Before that, in Niagara Falls, the Senators and the Bisons would meet at Hyde Park Stadium for a once-in-a-lifetime game in our power city.

An American League team, the Washington Senators, played its International League farm team here. Niagara Falls, which took in the orphaned Buffalo Bisons in 1967, welcomed the Herd. Racial tensions forced the Bisons to move night games out of War Memorial Stadium at Jefferson and Best and make a mid-season move to Niagara Falls.

Our city got to see future stars Johnny Bench and Hal McRae and a handful of former major leaguers under the seasoned-eye of manager Don Zimmer. Attendance was very good at the park christened by FDR during the Depression and Buffalo signed a three-year contract to play night games in Niagara Falls.

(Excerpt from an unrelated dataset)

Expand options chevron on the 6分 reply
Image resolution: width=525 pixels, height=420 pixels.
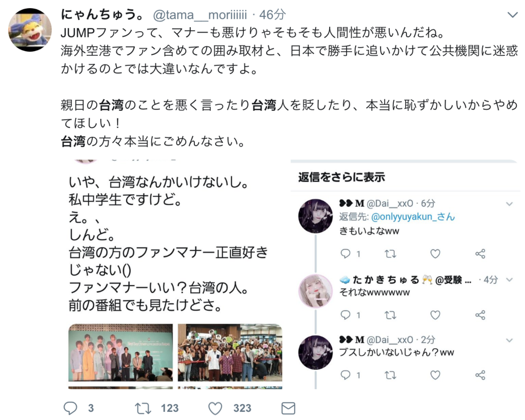(x=509, y=204)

During the off-season, the city put up new lights in order to reach Triple-A standards. The city was so excited it had a welcoming luncheon in the spring of 1968. The mayor was so excited he told Hyde Park neighbors that if they didn’t like the new lights to “Go to Hell.”

That quote cost Mayor E. Dent Lackey a trip to the Democratic National Convention, but hizzoner owned up to it.

The bonus was, the Washington Senators would play in Niagara Falls.

Fans from all over the Niagara Frontier more than filled the old park. They were backed up behind the snow fence down the left field and right field lines. They poked their noses between the ads in the outfield.

The cash-strapped Bisons lost count of the attendance, but it was estimated at over 7,000.

Brant Alyea of the Bisons won the home run derby over Frank Howard of the Nation’s Capitol.

Washington won the game, but Niagara Falls had a great experience.

There was discontent in 1969 when Buffalo decided to put the next exhibition game in Buffalo. The Senators died and moved to Montreal to become the Expos, the Bisons moved to Winnepg and to oblivion. The Bisons were eventually reborn.

The Expos moved to Washington and became the Nationals. Washington won the World Series 50 years after the last Bisons game at Hyde Park. We remember, Washington was here.